TASK ITEM: Give back exactly the line containing "Click the document icon in Greek Company row" and all that follow it in the data below, with the pictures left out.

PROVIDED ENTRIES:

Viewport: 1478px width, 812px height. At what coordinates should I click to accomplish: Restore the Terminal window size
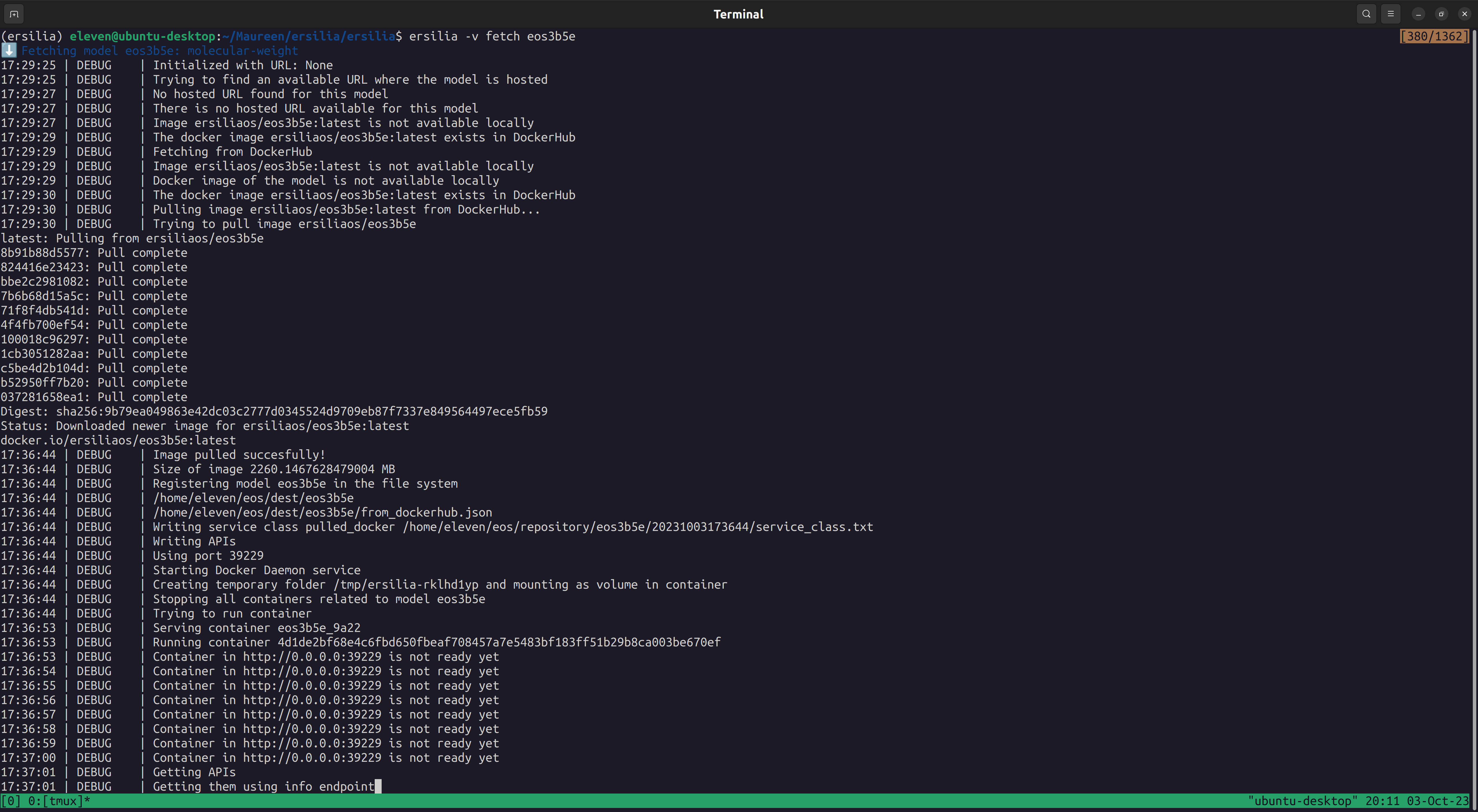coord(1441,14)
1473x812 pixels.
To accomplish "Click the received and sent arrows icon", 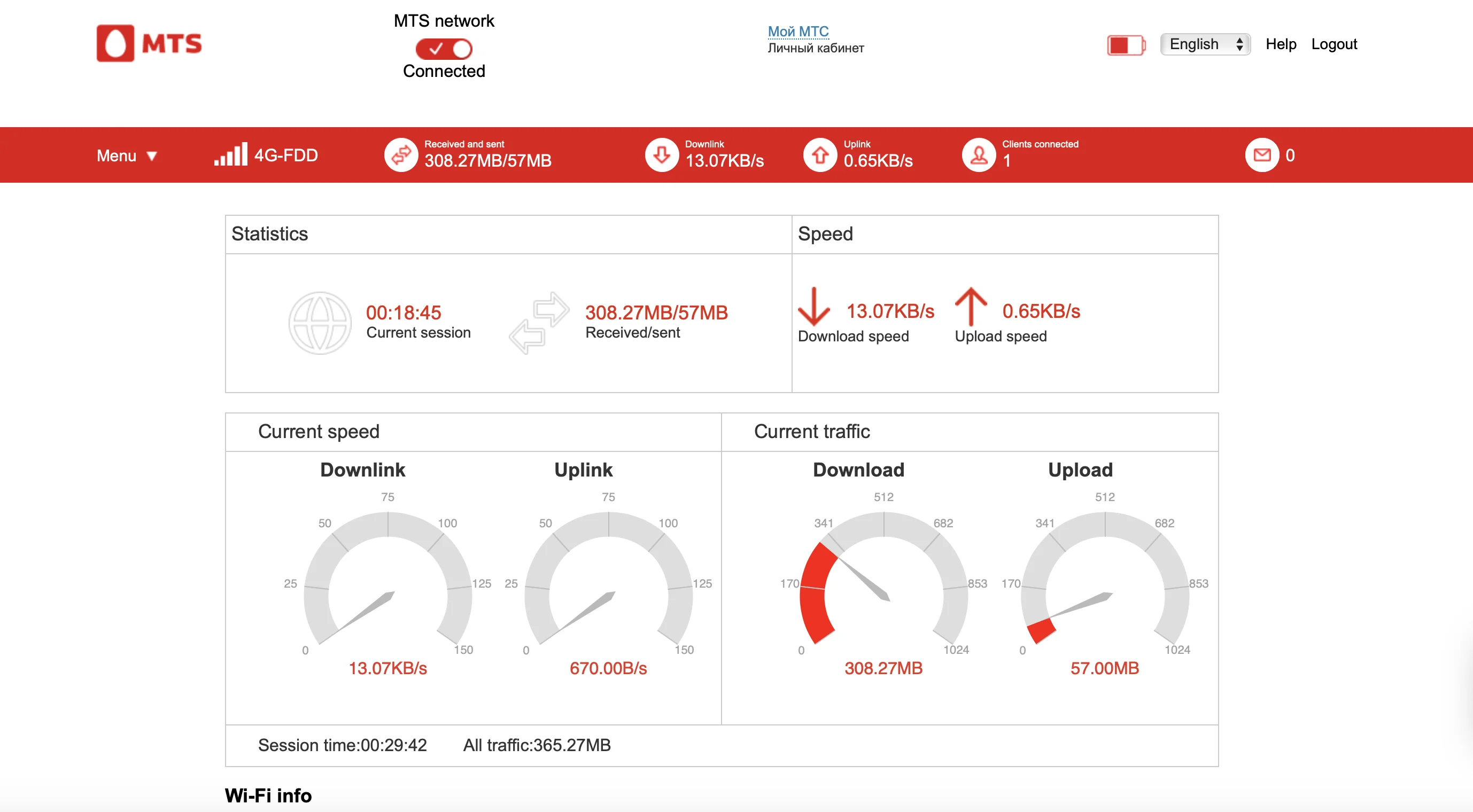I will [x=401, y=155].
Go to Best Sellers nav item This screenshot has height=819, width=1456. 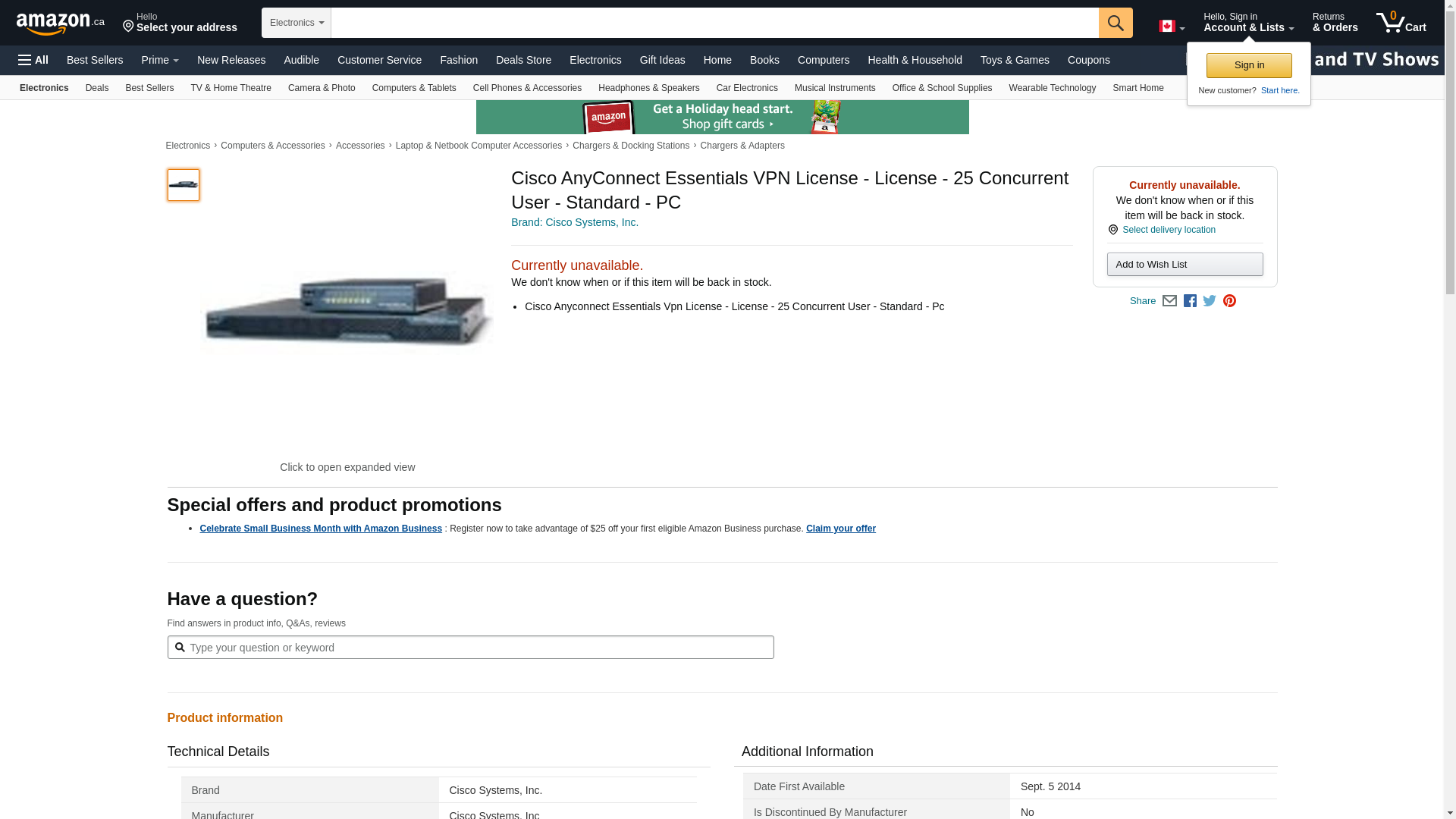(x=95, y=60)
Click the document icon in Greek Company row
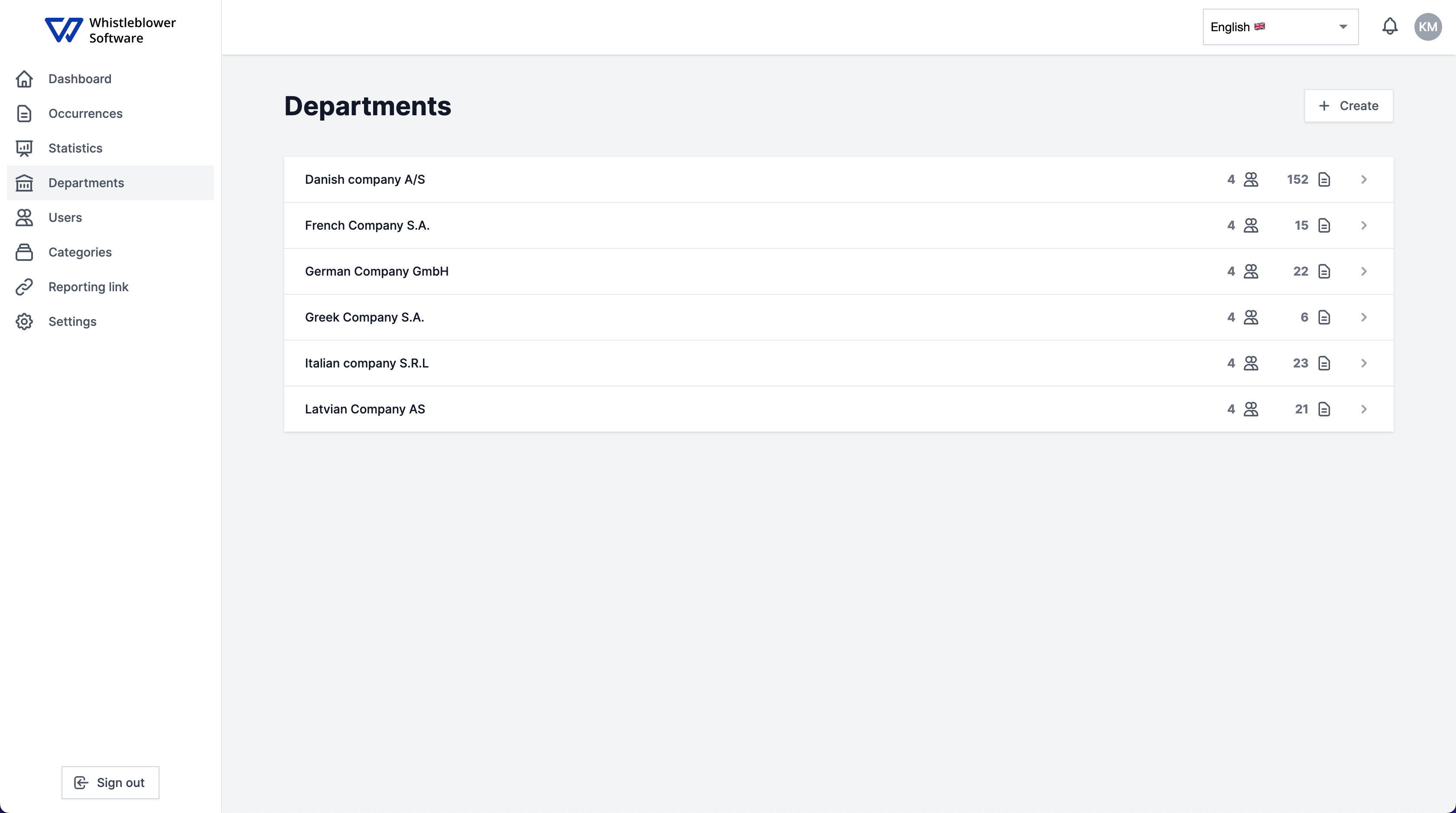The image size is (1456, 813). 1324,317
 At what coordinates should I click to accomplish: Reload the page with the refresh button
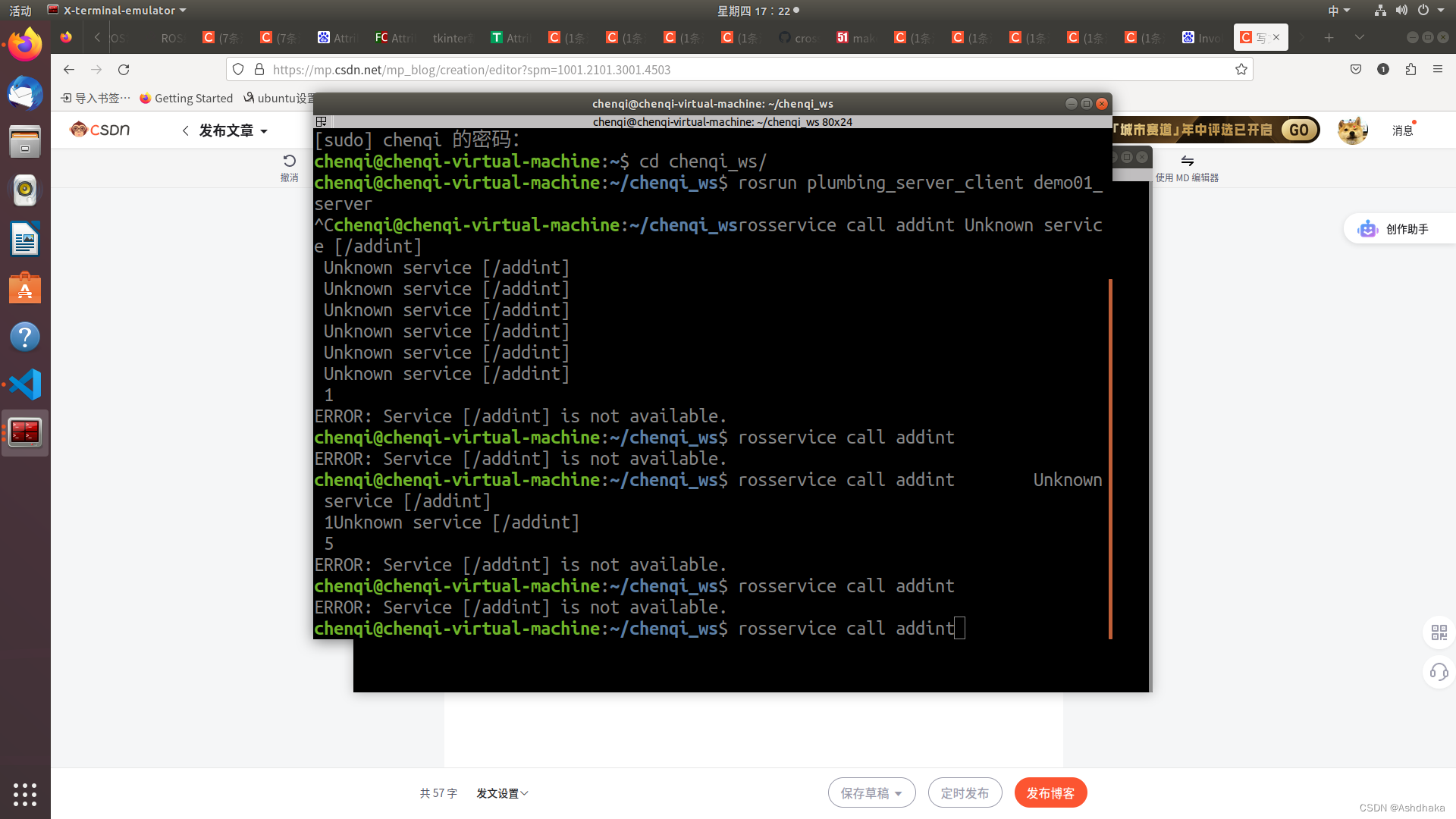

TASK SOLUTION:
Click the document icon in Greek Company row
The image size is (1456, 813). 1324,317
 At what coordinates should I click to accomplish: Reload the page with the refresh button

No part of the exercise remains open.